Work required:
Exclude the pictures and reproduce the remaining data exactly as written.

*** Block opens ***

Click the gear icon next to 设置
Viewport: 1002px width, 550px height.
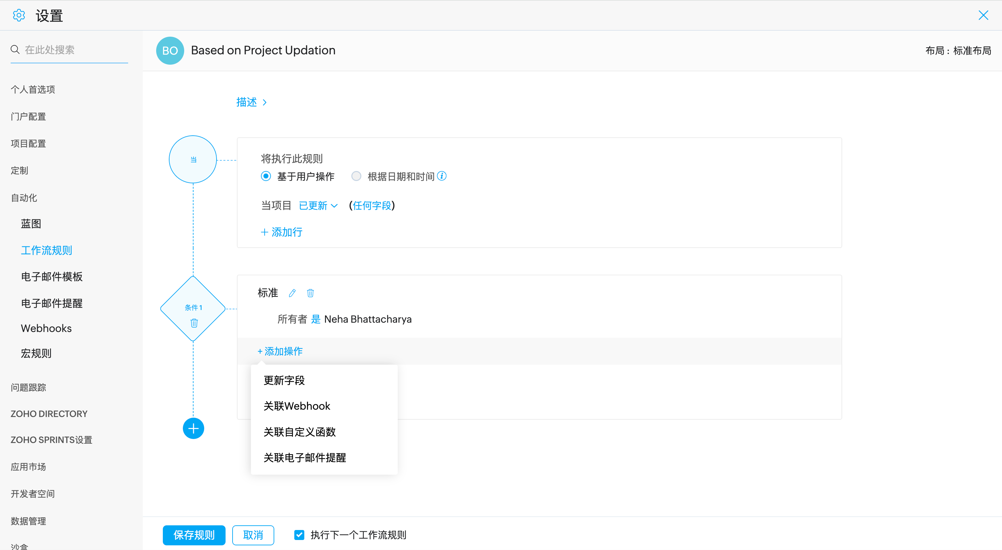(19, 16)
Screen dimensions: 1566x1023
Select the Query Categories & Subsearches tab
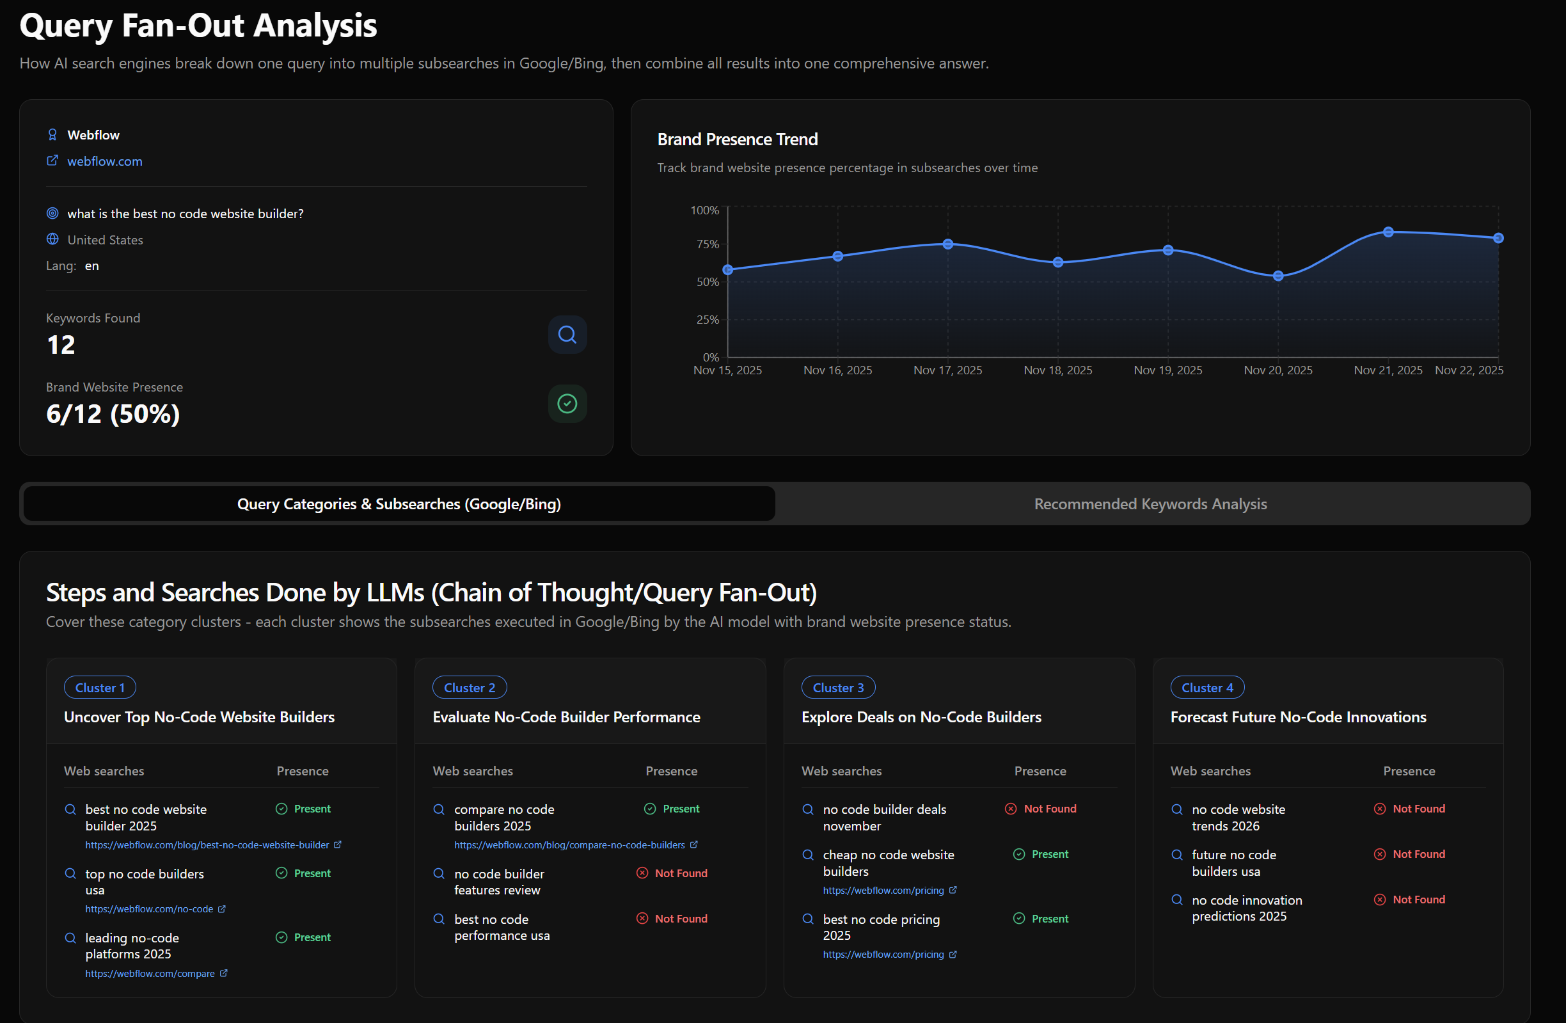(399, 503)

*** Block closes ***

Reply:
Click the gear icon next to 设置
Viewport: 1002px width, 550px height.
(19, 16)
Screen dimensions: 1566x1023
Select the Query Categories & Subsearches tab
(399, 503)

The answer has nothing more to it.